◆ EXERCISE DATA:
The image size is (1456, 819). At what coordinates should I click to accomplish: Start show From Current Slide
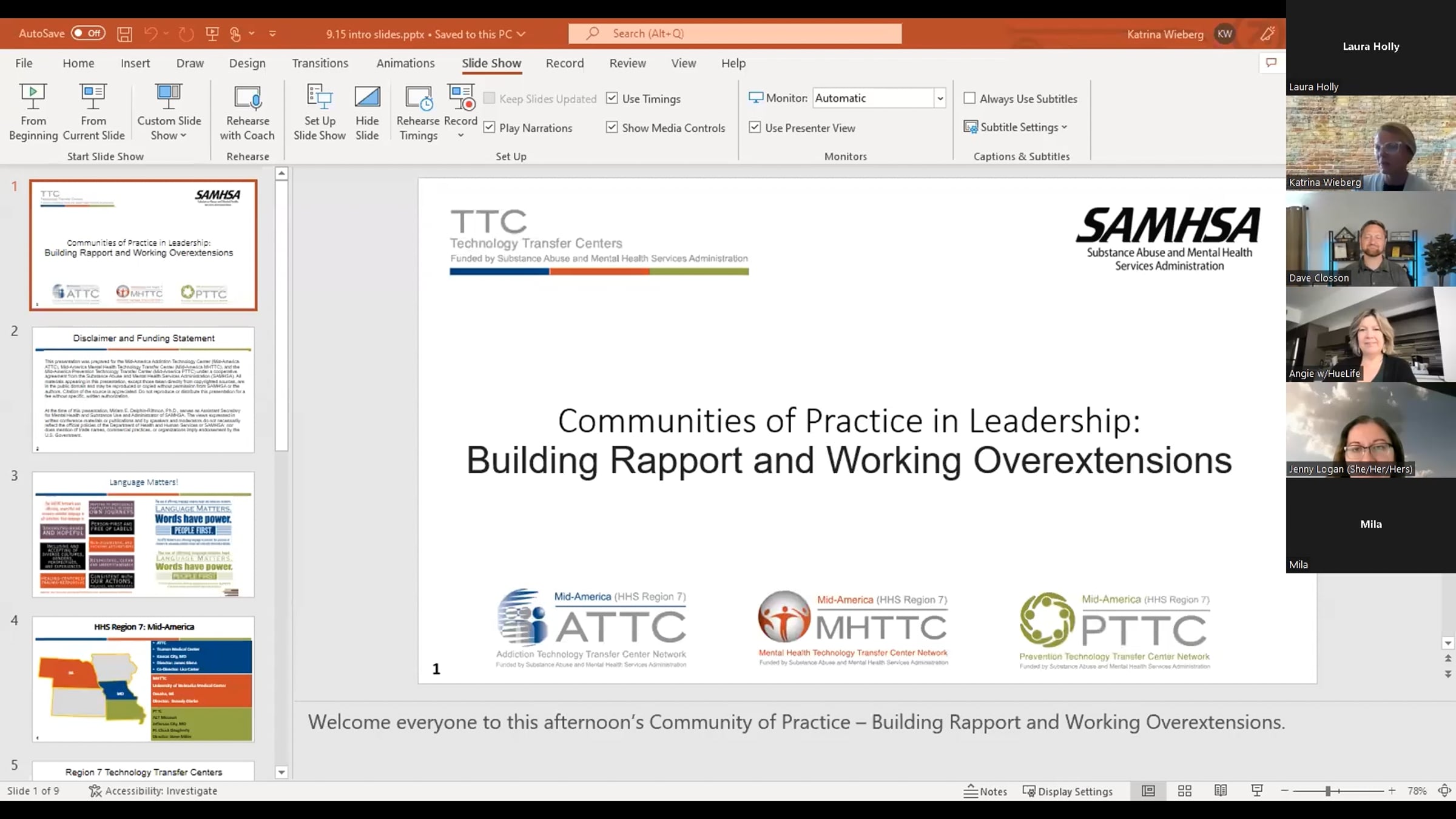click(x=93, y=112)
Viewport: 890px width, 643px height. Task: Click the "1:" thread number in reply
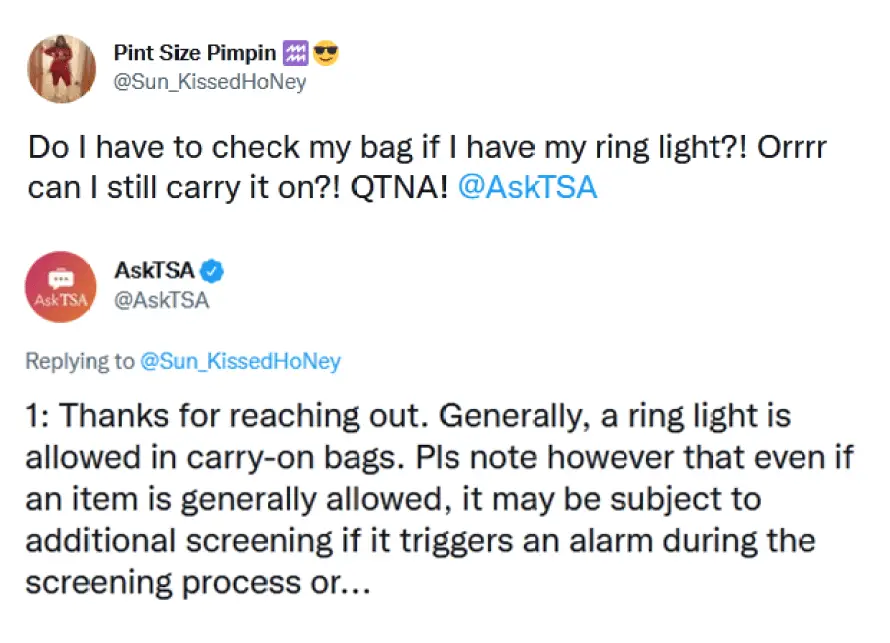(x=40, y=416)
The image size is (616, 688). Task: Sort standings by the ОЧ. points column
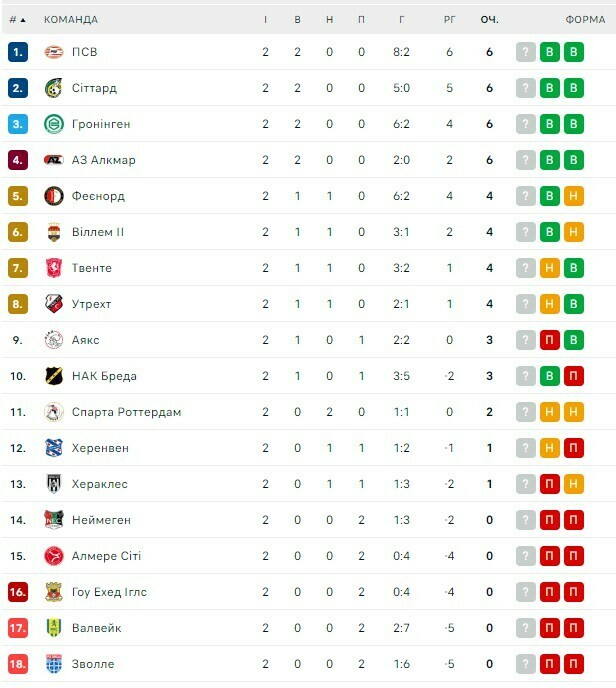point(489,19)
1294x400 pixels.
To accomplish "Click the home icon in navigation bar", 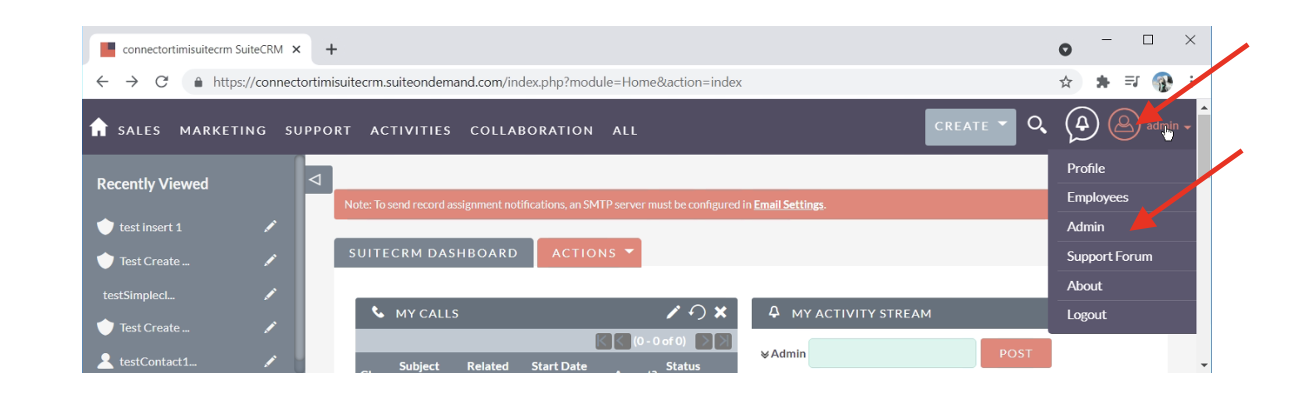I will tap(98, 128).
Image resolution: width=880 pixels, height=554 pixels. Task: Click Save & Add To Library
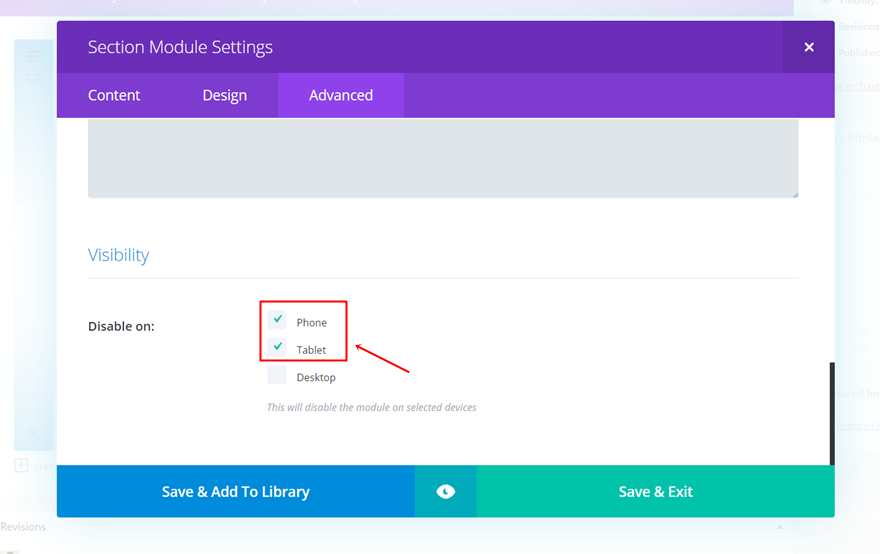pos(236,491)
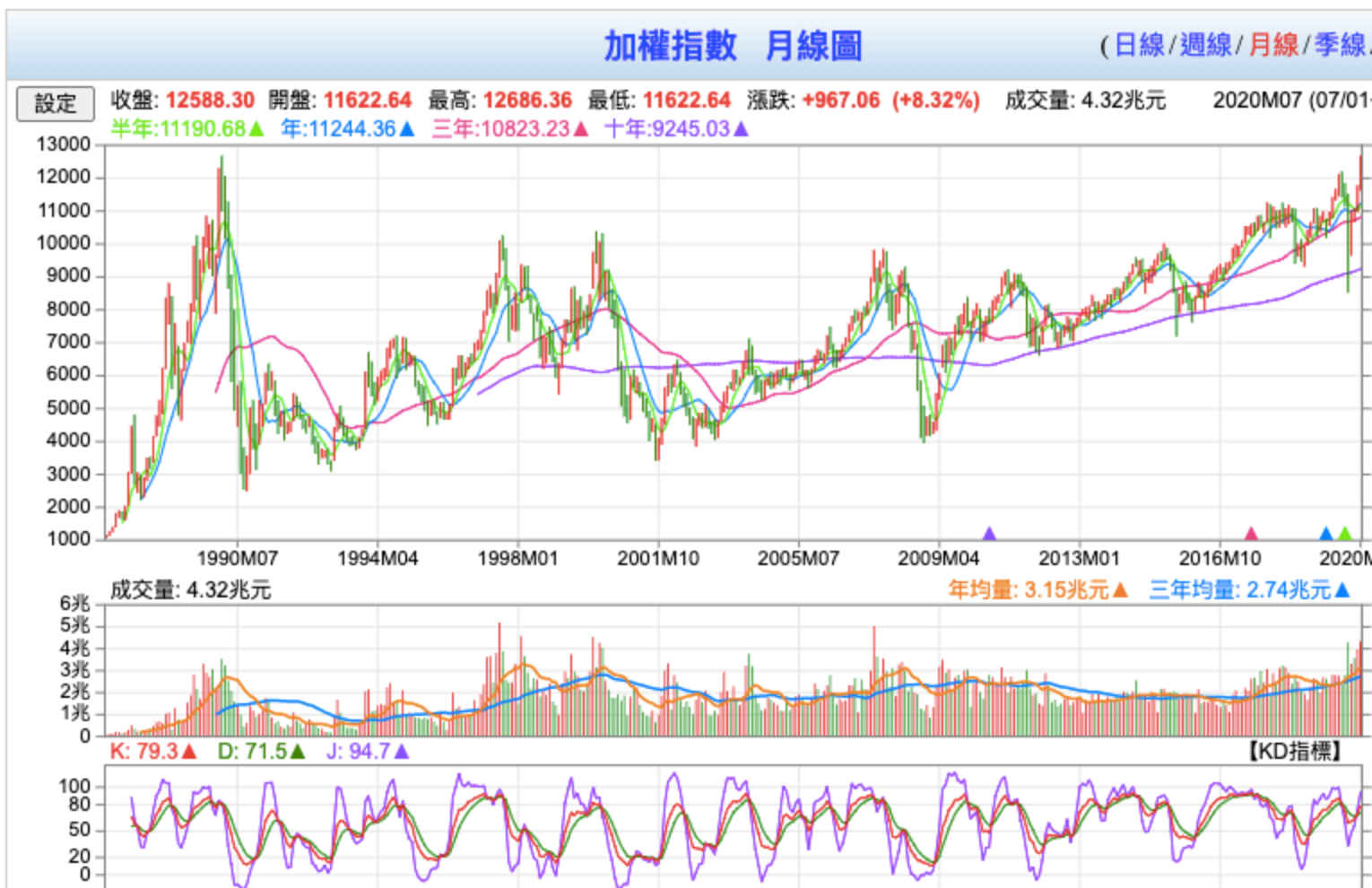
Task: Open the 季線 quarterly chart link
Action: pos(1339,45)
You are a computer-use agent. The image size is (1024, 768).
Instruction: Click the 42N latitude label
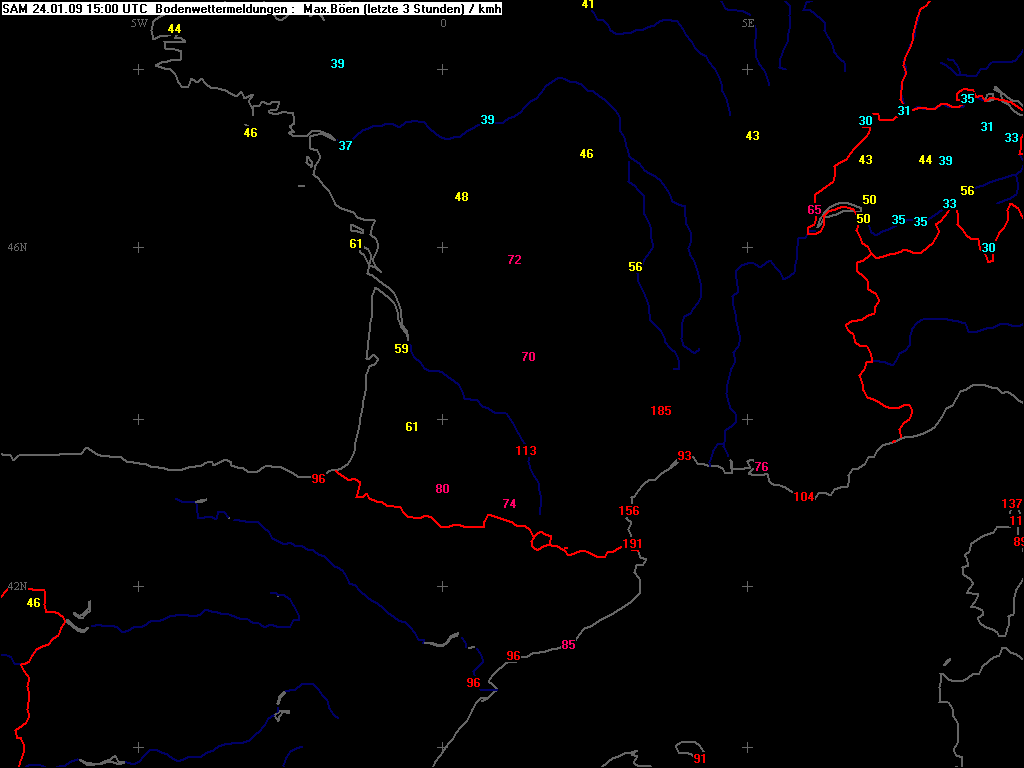(x=17, y=587)
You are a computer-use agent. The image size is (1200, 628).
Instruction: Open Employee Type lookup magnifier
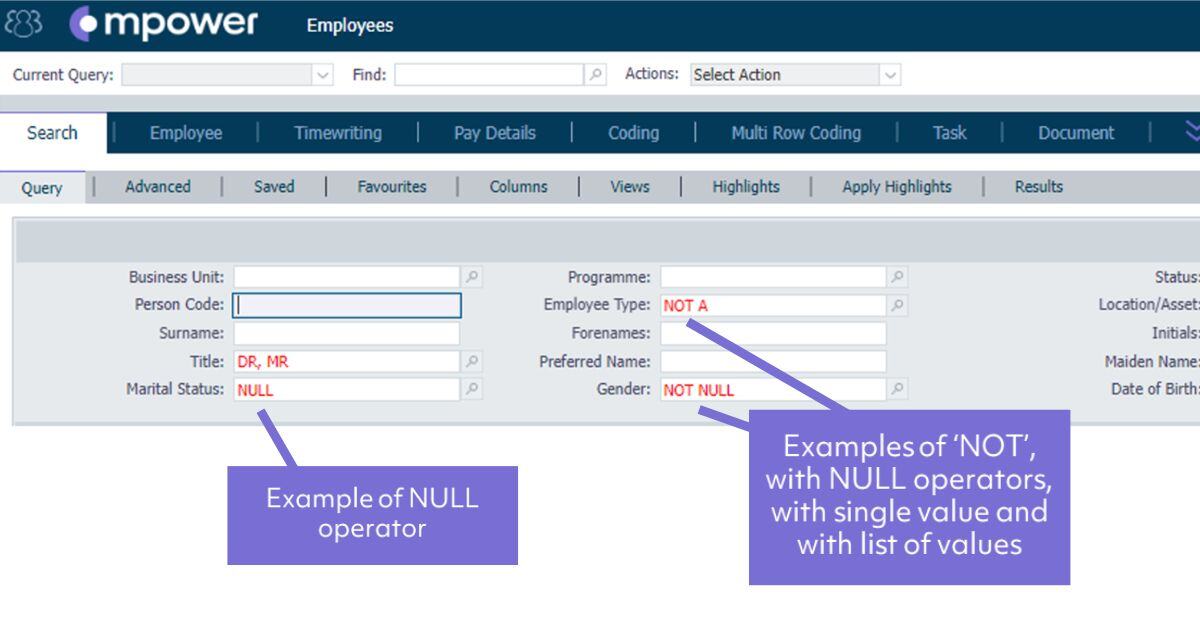point(898,305)
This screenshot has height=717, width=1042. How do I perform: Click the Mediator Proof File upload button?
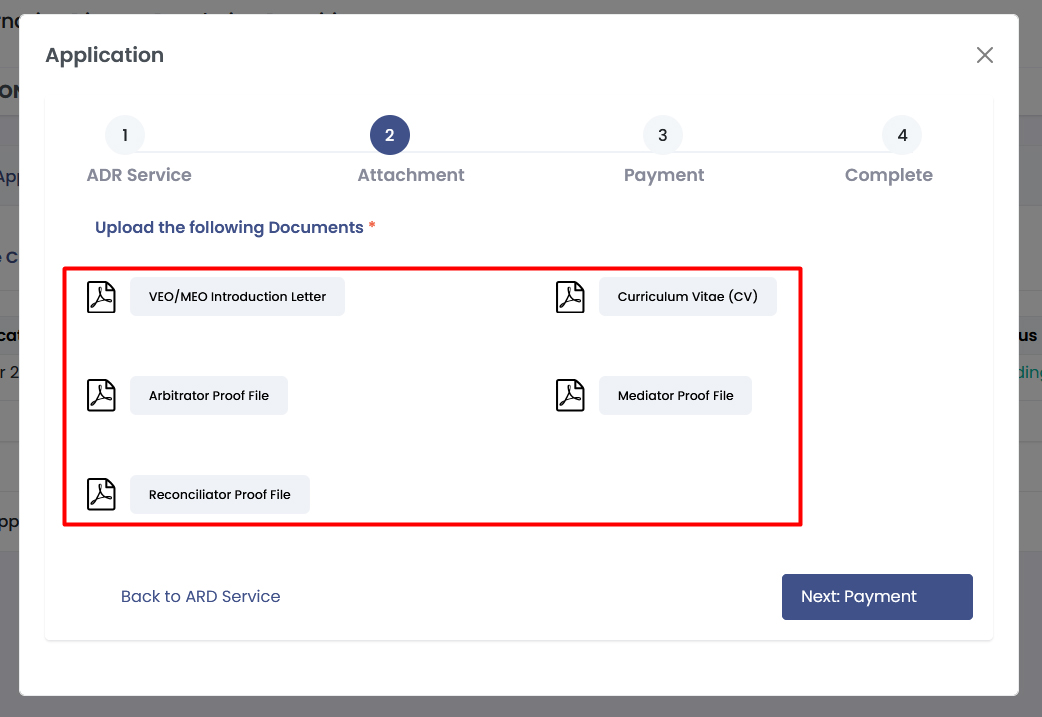(675, 396)
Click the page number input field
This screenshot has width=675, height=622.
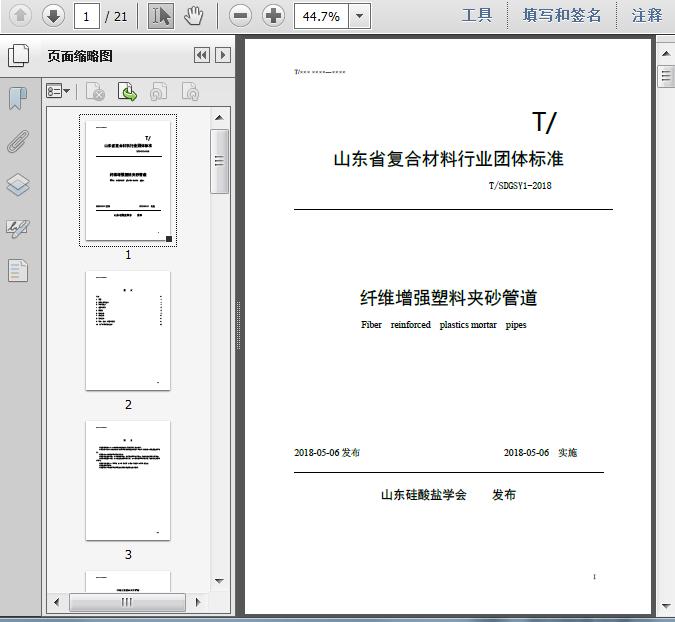(x=88, y=15)
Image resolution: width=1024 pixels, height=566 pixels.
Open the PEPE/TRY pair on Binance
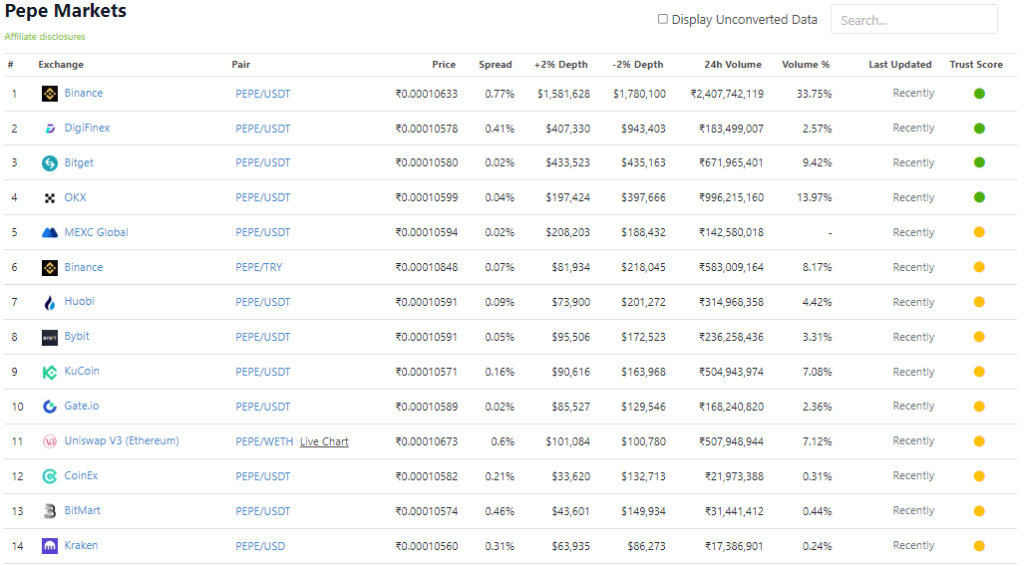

◆ TASK DETAILS:
From the line containing "This screenshot has height=717, width=1042." through the final line of the listing, copy every line exactly and nothing else. Skip the pictures.

◆ WRITTEN SOLUTION:
This screenshot has height=717, width=1042. How do I perform: Click the Mediator Proof File upload button?
(675, 396)
Click the page number input field
This screenshot has width=675, height=622.
(x=88, y=15)
Image resolution: width=1024 pixels, height=566 pixels.
Open the PEPE/TRY pair on Binance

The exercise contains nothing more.